Can you retype every one of the lines below, character for character?

- _Text and element pointing records_
▶
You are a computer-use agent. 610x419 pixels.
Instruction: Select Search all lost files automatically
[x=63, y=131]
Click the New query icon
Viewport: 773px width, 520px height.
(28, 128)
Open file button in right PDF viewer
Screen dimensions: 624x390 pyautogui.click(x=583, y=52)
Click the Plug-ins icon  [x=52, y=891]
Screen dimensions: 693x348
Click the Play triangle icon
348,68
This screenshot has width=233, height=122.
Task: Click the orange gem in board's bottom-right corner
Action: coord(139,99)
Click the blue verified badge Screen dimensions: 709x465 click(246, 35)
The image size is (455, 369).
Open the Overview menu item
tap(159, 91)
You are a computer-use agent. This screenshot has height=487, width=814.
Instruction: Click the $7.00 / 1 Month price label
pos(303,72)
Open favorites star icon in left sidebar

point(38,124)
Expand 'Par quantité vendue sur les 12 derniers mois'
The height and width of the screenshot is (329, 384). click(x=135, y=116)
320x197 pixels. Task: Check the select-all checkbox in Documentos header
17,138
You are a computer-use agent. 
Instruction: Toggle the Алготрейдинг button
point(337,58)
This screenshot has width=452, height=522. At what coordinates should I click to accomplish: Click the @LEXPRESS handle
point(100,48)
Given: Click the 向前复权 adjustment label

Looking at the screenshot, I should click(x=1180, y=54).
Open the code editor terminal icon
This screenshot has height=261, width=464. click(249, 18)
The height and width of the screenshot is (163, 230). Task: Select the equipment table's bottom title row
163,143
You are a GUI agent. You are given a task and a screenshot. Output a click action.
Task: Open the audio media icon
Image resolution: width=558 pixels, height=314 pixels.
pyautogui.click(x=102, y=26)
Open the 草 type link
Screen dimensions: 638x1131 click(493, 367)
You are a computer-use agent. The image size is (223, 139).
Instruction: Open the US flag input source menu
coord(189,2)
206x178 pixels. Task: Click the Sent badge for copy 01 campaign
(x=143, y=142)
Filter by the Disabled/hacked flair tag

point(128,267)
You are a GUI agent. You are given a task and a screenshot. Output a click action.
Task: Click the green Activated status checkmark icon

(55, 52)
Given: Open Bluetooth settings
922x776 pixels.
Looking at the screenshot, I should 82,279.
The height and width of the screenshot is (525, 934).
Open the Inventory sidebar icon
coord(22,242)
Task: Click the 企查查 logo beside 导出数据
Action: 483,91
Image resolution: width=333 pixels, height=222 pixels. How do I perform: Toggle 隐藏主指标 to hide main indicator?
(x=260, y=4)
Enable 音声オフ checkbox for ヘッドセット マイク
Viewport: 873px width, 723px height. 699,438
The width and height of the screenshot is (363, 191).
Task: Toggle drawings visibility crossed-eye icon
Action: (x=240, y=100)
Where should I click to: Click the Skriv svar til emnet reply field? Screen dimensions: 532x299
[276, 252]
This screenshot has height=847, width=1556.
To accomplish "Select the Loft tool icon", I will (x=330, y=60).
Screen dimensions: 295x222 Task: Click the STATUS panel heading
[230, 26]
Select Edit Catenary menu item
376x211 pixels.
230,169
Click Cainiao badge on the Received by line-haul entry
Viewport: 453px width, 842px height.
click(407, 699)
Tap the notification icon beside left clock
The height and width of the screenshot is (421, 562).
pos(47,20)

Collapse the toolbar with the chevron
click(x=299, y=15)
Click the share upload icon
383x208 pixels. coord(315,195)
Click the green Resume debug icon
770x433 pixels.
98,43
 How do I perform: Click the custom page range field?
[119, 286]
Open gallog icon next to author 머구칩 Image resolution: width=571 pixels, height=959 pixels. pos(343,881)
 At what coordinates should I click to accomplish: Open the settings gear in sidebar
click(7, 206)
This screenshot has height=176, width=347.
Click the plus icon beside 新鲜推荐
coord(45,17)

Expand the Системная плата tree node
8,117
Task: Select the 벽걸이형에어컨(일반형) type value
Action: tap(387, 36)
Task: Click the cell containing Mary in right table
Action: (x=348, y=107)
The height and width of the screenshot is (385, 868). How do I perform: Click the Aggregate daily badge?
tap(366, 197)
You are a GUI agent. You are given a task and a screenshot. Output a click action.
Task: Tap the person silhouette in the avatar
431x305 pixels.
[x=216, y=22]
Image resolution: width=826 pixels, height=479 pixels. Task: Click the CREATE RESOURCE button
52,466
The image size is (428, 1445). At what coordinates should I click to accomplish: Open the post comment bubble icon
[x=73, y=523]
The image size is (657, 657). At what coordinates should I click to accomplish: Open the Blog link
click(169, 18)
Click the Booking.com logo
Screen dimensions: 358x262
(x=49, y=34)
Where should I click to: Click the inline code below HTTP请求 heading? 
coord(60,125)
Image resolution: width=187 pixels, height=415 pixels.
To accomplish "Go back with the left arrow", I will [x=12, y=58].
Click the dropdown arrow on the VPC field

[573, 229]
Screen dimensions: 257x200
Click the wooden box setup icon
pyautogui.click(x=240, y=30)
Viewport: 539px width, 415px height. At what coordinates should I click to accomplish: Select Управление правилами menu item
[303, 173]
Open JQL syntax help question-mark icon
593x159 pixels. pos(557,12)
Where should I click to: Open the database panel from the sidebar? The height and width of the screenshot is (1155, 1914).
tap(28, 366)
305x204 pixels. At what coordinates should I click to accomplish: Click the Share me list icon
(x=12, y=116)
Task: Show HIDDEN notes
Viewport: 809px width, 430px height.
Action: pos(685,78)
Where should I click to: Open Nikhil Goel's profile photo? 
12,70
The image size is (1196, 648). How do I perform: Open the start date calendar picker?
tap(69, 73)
◀
- _TASK RESULT_
You are a computer-use agent. 610x419 pixels.
Instruction: Select Search all lost files automatically
[x=63, y=131]
Click the New query icon
Viewport: 773px width, 520px height.
(28, 128)
Open file button in right PDF viewer
Screen dimensions: 624x390 pyautogui.click(x=583, y=52)
Click the Plug-ins icon  [x=52, y=891]
Screen dimensions: 693x348
Click the Play triangle icon
348,68
This screenshot has width=233, height=122.
Task: Click the orange gem in board's bottom-right corner
Action: coord(139,99)
Click the blue verified badge Screen dimensions: 709x465 click(246, 35)
The image size is (455, 369).
Open the Overview menu item
tap(159, 91)
You are a computer-use agent. This screenshot has height=487, width=814.
Instruction: Click the $7.00 / 1 Month price label
pos(303,72)
Open favorites star icon in left sidebar

point(38,124)
Expand 'Par quantité vendue sur les 12 derniers mois'
The height and width of the screenshot is (329, 384). click(x=135, y=116)
320x197 pixels. Task: Check the select-all checkbox in Documentos header
17,138
You are a computer-use agent. 
Instruction: Toggle the Алготрейдинг button
point(337,58)
This screenshot has width=452, height=522. At what coordinates should I click to accomplish: Click the @LEXPRESS handle
point(100,48)
Given: Click the 向前复权 adjustment label

Looking at the screenshot, I should click(x=1180, y=54).
Open the code editor terminal icon
This screenshot has height=261, width=464. click(249, 18)
The height and width of the screenshot is (163, 230). Task: Select the equipment table's bottom title row
163,143
You are a GUI agent. You are given a task and a screenshot. Output a click action.
Task: Open the audio media icon
Image resolution: width=558 pixels, height=314 pixels.
pyautogui.click(x=102, y=26)
Open the 草 type link
Screen dimensions: 638x1131 click(493, 367)
You are a computer-use agent. The image size is (223, 139).
Instruction: Open the US flag input source menu
coord(189,2)
206x178 pixels. Task: Click the Sent badge for copy 01 campaign
(x=143, y=142)
Filter by the Disabled/hacked flair tag

point(128,267)
You are a GUI agent. You are given a task and a screenshot. Output a click action.
Task: Click the green Activated status checkmark icon

(55, 52)
Given: Open Bluetooth settings
922x776 pixels.
Looking at the screenshot, I should 82,279.
The height and width of the screenshot is (525, 934).
Open the Inventory sidebar icon
coord(22,242)
Task: Click the 企查查 logo beside 导出数据
Action: 483,91
Image resolution: width=333 pixels, height=222 pixels. How do I perform: Toggle 隐藏主指标 to hide main indicator?
(x=260, y=4)
Enable 音声オフ checkbox for ヘッドセット マイク
Viewport: 873px width, 723px height. 699,438
The width and height of the screenshot is (363, 191).
Task: Toggle drawings visibility crossed-eye icon
Action: (x=240, y=100)
Where should I click to: Click the Skriv svar til emnet reply field? Screen dimensions: 532x299
[276, 252]
This screenshot has height=847, width=1556.
To accomplish "Select the Loft tool icon", I will (x=330, y=60).
Screen dimensions: 295x222 Task: Click the STATUS panel heading
[230, 26]
Select Edit Catenary menu item
376x211 pixels.
230,169
Click Cainiao badge on the Received by line-haul entry
Viewport: 453px width, 842px height.
click(407, 699)
Tap the notification icon beside left clock
The height and width of the screenshot is (421, 562).
pos(47,20)

Collapse the toolbar with the chevron
click(x=299, y=15)
Click the share upload icon
383x208 pixels. coord(315,195)
Click the green Resume debug icon
770x433 pixels.
98,43
 How do I perform: Click the custom page range field?
[119, 286]
Open gallog icon next to author 머구칩 Image resolution: width=571 pixels, height=959 pixels. pos(343,881)
 At what coordinates should I click to accomplish: Open the settings gear in sidebar
click(7, 206)
This screenshot has height=176, width=347.
Click the plus icon beside 新鲜推荐
coord(45,17)

Expand the Системная плата tree node
8,117
Task: Select the 벽걸이형에어컨(일반형) type value
Action: tap(387, 36)
Task: Click the cell containing Mary in right table
Action: (x=348, y=107)
The height and width of the screenshot is (385, 868). How do I perform: Click the Aggregate daily badge?
tap(366, 197)
You are a GUI agent. You are given a task and a screenshot. Output a click action.
Task: Tap the person silhouette in the avatar
431x305 pixels.
[x=216, y=22]
Image resolution: width=826 pixels, height=479 pixels. Task: Click the CREATE RESOURCE button
52,466
The image size is (428, 1445). At what coordinates should I click to accomplish: Open the post comment bubble icon
[x=73, y=523]
The image size is (657, 657). At what coordinates should I click to accomplish: Open the Blog link
click(169, 18)
Click the Booking.com logo
Screen dimensions: 358x262
(x=49, y=34)
Where should I click to: Click the inline code below HTTP请求 heading? 
coord(60,125)
Image resolution: width=187 pixels, height=415 pixels.
To accomplish "Go back with the left arrow", I will [x=12, y=58].
Click the dropdown arrow on the VPC field

[573, 229]
Screen dimensions: 257x200
Click the wooden box setup icon
pyautogui.click(x=240, y=30)
Viewport: 539px width, 415px height. At what coordinates should I click to accomplish: Select Управление правилами menu item
[303, 173]
Open JQL syntax help question-mark icon
593x159 pixels. pos(557,12)
Where should I click to: Open the database panel from the sidebar? The height and width of the screenshot is (1155, 1914).
tap(28, 366)
305x204 pixels. At what coordinates should I click to accomplish: Click the Share me list icon
(x=12, y=116)
Task: Show HIDDEN notes
Viewport: 809px width, 430px height.
Action: pos(685,78)
Where should I click to: Open Nikhil Goel's profile photo? 
12,70
The image size is (1196, 648). How do I perform: Open the start date calendar picker?
tap(69, 73)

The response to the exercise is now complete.